EXERCISE DESCRIPTION:
Which lines belong in your copy? Those from the start of the data through the line with "Task: Select the", exactly as written, without any pictures.

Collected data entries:

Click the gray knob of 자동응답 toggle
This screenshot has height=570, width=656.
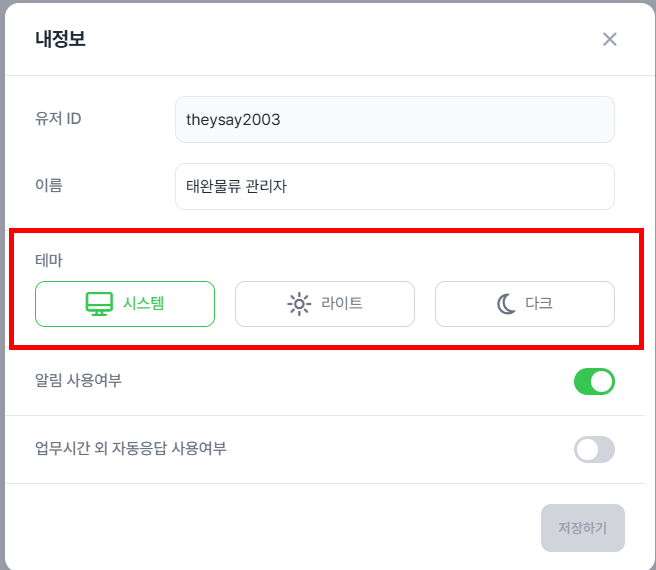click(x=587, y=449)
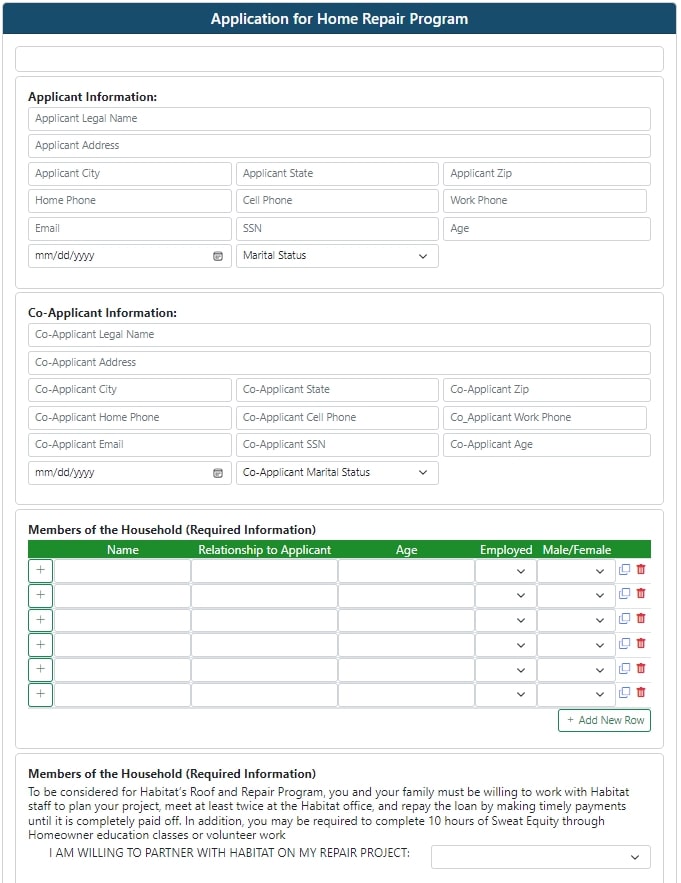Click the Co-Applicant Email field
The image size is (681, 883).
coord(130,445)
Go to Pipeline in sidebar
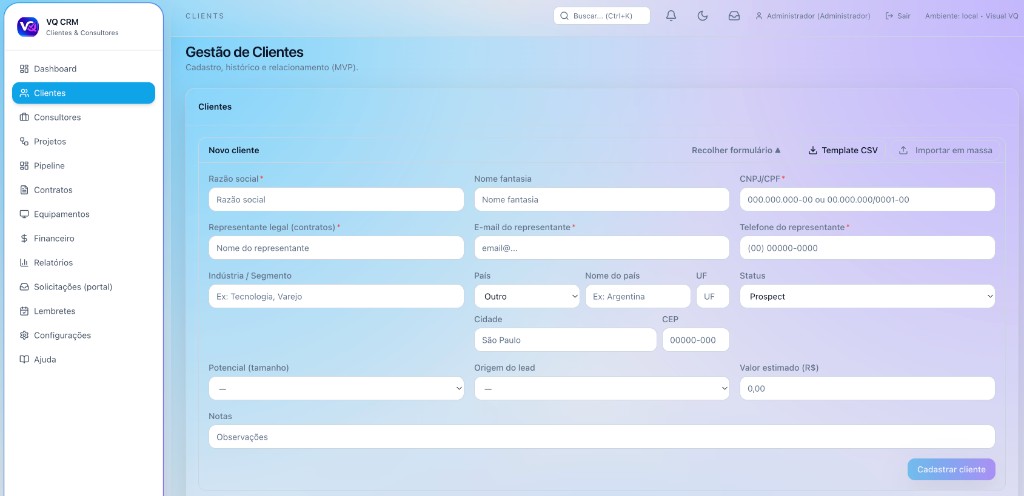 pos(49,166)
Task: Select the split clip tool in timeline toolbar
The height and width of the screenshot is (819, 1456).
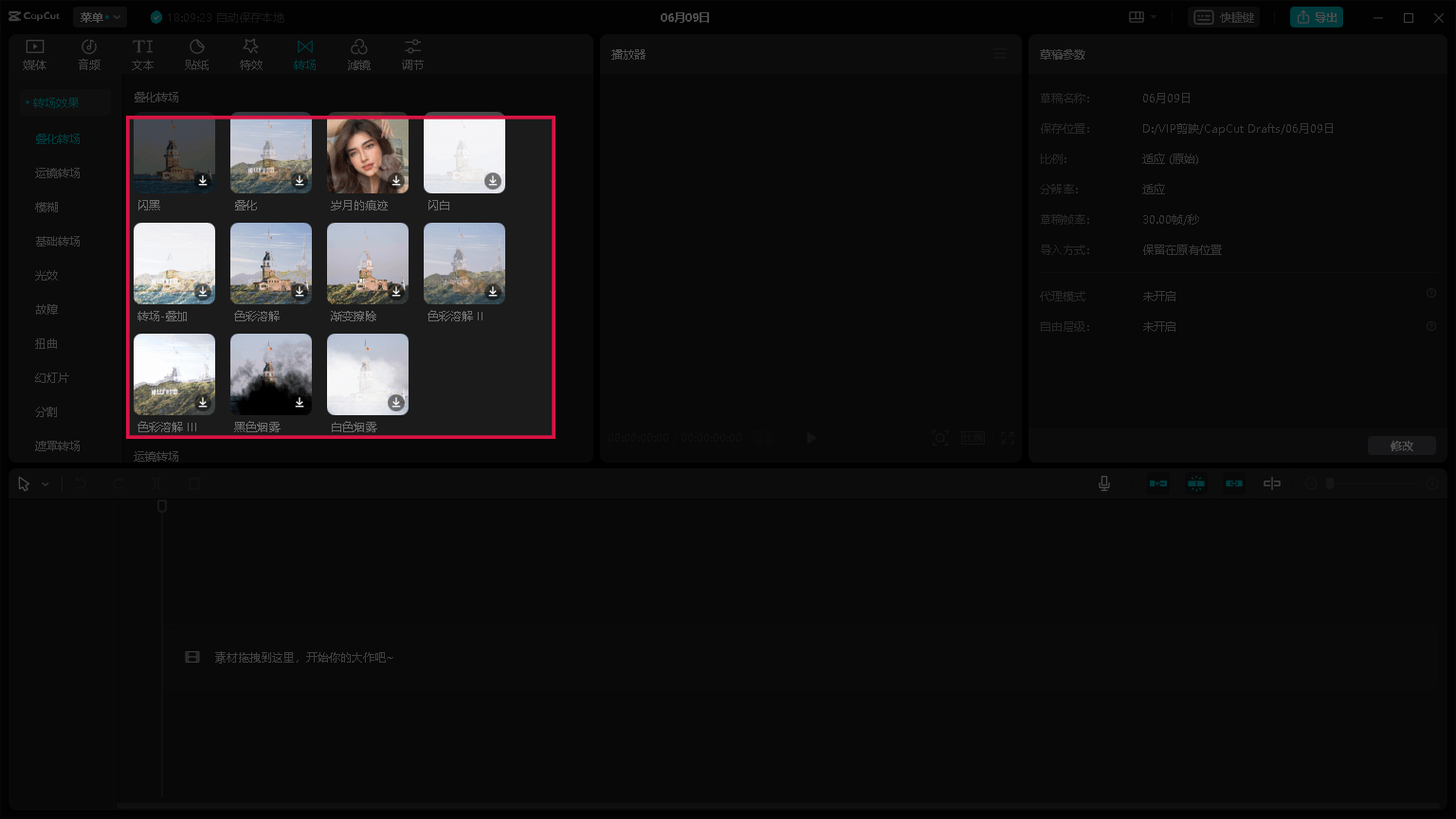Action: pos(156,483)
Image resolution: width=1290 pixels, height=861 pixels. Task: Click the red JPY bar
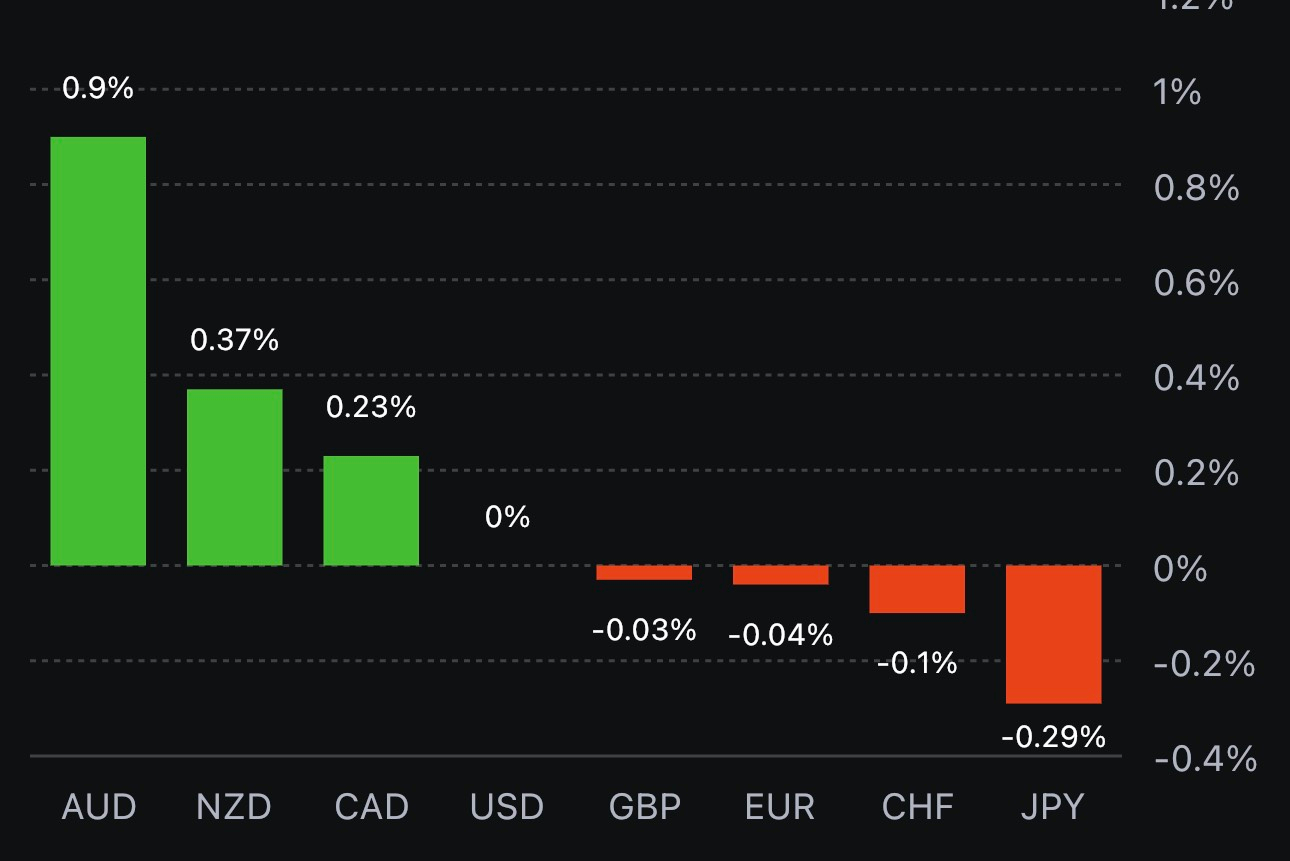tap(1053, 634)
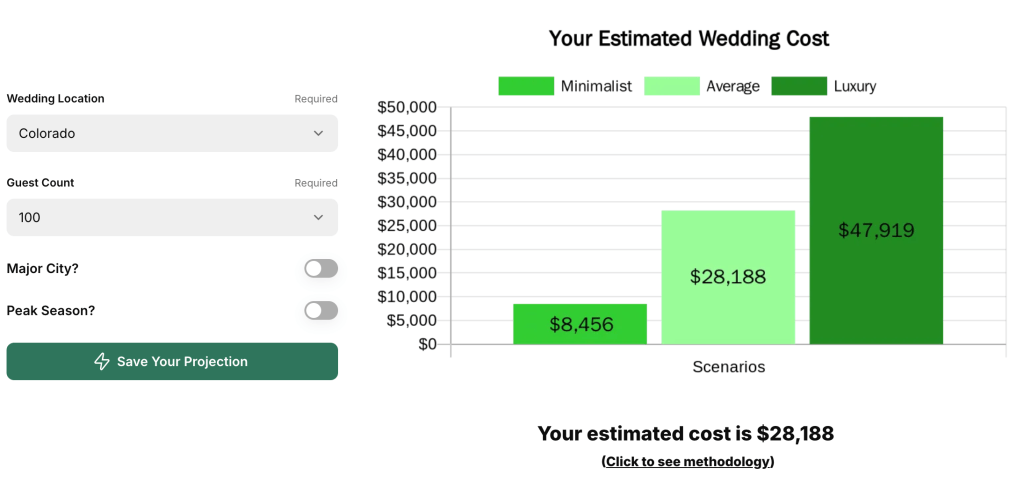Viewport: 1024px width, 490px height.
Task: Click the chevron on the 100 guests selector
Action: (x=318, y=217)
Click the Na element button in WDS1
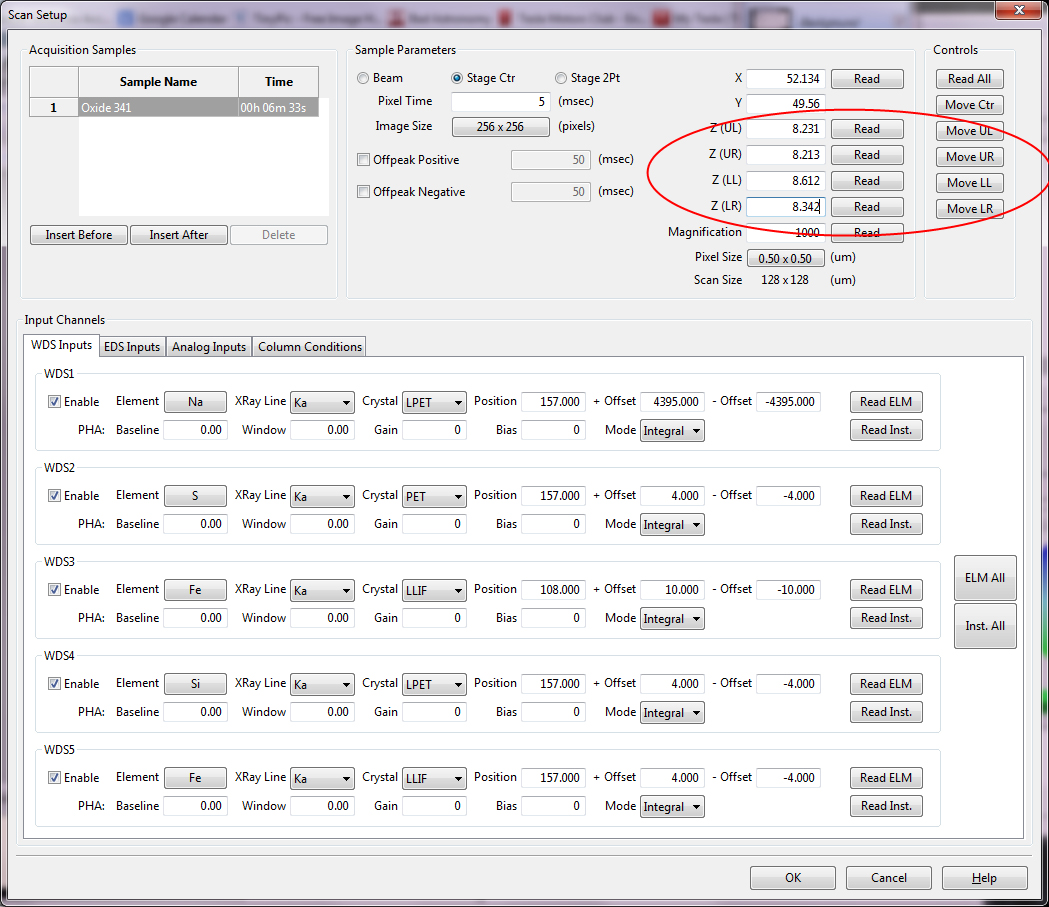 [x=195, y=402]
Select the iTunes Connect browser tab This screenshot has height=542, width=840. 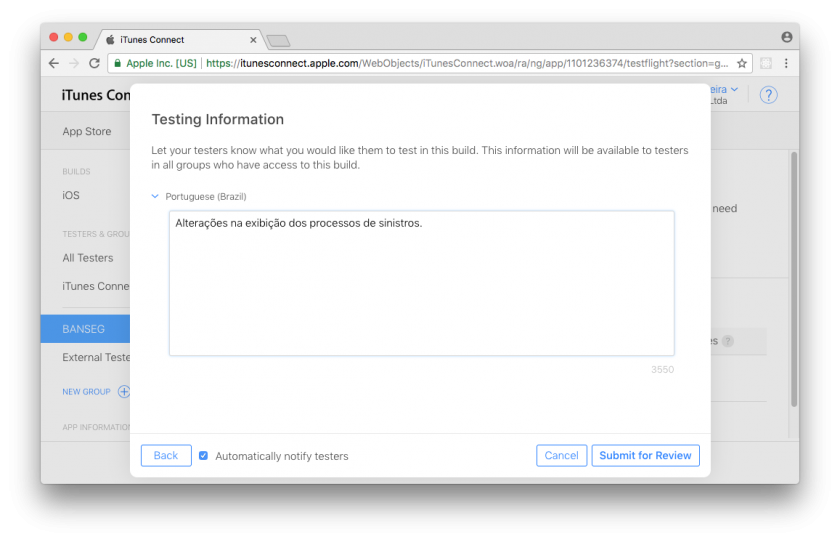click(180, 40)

OUTPUT OF THE EXERCISE:
Click the gray knob of 자동응답 toggle
This screenshot has height=570, width=656.
click(x=587, y=449)
Click the Co-Applicant Email field
The image size is (681, 883).
coord(130,445)
Go to Pipeline in sidebar
 pos(49,166)
Task: Select the split clip tool in timeline toolbar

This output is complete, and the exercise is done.